Nicovic blames the judiciary for the public perception that drug dealers go largely unpunished.


“Recently we had a case where a music teacher was found with a large amount of heroin, but the court handed down a [light] sentence,” he told BCR.


“How can we expect to get big drug dealers when the penalties imposed by the courts on smaller dealers are so low?”


Novi Pazar district court presiding judge Camil Hubic admits there have been no criminal charges against big drug dealers, but blames the police for the lack of convictions. “It is up to officers to investigate and arrest drug dealers in the first place,” he said.


Senior serving officers who wished to remain anonymous said that they are aware of the identities of many of the major drug dealers in Novi Pazar and gave their names, the make of the cars they drive together with their registration plate numbers to BCR.

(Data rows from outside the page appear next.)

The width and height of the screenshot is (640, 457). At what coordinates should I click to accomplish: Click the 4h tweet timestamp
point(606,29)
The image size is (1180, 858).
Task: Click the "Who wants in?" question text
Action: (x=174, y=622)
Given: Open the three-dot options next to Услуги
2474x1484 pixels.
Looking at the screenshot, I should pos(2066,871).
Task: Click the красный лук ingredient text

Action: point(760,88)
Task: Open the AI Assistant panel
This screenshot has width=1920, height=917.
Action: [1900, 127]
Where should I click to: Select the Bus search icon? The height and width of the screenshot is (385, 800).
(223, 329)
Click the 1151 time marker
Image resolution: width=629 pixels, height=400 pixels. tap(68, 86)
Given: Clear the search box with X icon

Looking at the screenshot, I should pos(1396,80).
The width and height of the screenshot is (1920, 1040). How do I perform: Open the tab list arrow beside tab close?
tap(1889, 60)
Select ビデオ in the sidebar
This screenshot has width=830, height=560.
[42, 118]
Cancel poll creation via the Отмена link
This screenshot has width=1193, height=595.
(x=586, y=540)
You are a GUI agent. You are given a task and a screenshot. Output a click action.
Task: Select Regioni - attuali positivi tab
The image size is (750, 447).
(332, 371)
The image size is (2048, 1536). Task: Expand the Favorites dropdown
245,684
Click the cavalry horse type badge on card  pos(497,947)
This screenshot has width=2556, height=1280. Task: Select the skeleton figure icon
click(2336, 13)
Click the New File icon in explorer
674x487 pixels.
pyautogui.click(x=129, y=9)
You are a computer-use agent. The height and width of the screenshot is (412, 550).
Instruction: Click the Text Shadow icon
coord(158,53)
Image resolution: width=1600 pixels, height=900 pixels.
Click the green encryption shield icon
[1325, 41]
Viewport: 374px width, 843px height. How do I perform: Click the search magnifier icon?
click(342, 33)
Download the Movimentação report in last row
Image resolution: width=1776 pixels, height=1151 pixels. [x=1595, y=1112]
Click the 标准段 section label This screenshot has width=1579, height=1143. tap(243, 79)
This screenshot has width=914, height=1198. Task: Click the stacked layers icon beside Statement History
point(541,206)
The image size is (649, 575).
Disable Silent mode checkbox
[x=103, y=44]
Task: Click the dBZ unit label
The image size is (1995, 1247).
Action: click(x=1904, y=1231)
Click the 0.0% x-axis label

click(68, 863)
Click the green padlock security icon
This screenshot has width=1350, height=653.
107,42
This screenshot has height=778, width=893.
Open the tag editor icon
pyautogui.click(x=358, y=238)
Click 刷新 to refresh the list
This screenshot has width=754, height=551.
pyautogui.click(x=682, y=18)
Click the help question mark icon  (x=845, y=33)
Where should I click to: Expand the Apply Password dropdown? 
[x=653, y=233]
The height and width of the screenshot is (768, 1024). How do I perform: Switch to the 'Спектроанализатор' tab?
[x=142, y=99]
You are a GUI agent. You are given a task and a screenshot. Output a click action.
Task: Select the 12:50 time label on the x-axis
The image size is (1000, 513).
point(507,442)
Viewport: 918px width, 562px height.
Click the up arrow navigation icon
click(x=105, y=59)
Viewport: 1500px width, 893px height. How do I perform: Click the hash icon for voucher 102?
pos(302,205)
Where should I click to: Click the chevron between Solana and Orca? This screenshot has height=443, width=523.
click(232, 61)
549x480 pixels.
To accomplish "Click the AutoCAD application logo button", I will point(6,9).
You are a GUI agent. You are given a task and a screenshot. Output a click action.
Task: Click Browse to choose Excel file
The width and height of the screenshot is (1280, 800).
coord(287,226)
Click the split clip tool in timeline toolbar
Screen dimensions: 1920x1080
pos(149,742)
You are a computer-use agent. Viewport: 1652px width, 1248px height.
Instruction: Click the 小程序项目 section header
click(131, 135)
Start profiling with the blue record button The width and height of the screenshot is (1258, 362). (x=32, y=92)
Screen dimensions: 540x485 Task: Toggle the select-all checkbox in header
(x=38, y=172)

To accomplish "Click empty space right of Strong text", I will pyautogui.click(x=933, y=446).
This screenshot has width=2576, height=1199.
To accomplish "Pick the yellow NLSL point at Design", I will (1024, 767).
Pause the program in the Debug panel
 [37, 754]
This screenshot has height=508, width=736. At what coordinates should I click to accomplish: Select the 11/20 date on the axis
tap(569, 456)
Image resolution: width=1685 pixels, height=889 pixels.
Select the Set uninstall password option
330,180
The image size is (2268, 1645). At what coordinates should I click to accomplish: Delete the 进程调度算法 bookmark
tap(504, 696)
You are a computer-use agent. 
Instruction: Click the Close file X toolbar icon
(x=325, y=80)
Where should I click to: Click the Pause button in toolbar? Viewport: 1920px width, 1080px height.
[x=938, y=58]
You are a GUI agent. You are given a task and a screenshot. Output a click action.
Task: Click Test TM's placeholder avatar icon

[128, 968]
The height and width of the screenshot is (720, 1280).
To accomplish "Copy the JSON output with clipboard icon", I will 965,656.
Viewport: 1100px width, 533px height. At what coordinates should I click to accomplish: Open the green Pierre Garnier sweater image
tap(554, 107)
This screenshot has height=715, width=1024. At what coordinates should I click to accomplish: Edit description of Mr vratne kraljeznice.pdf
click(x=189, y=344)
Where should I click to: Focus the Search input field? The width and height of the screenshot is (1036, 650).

“The reason why there are not more arrests is because the police rank and file don’t believe that they will get the necessary support from their bosses if they go after and arrest these big fish,” said a former senior officer.


“There’s a real problem with narcotics in Novi Pazar,” confirmed Dr James Lyon, director of the International Crisis Group, ICG, whose recent report, Serbia’s Sandzak: Still forgotten, noted a downturn in the authorities’ willingness to tackle drug-trafficking.


“The [local] police answer to the republican authorities in Belgrade and until Belgrade orders the Novi Pazar police to take decisive action don’t expect any change in the status quo,” he told BCR.


“The situation in Novi Pazar is very transparent,” said Mujezinovic.


“Everyone knows who the drug dealers are - the police, the politicians and the citizens,” he said.


“But every evening as you can see, people working with narcotics can conduct their business freely and without much interference from the police who seem more concerned with directing the traffic than solving the biggest problems in this town.”


Amela Bajrovic and Sladjana Novosel are trainees with IWPR’s localised project the Balkans Investigative Reporting Network, BIRN. Hugh Griffiths is BIRN investigations coordinator.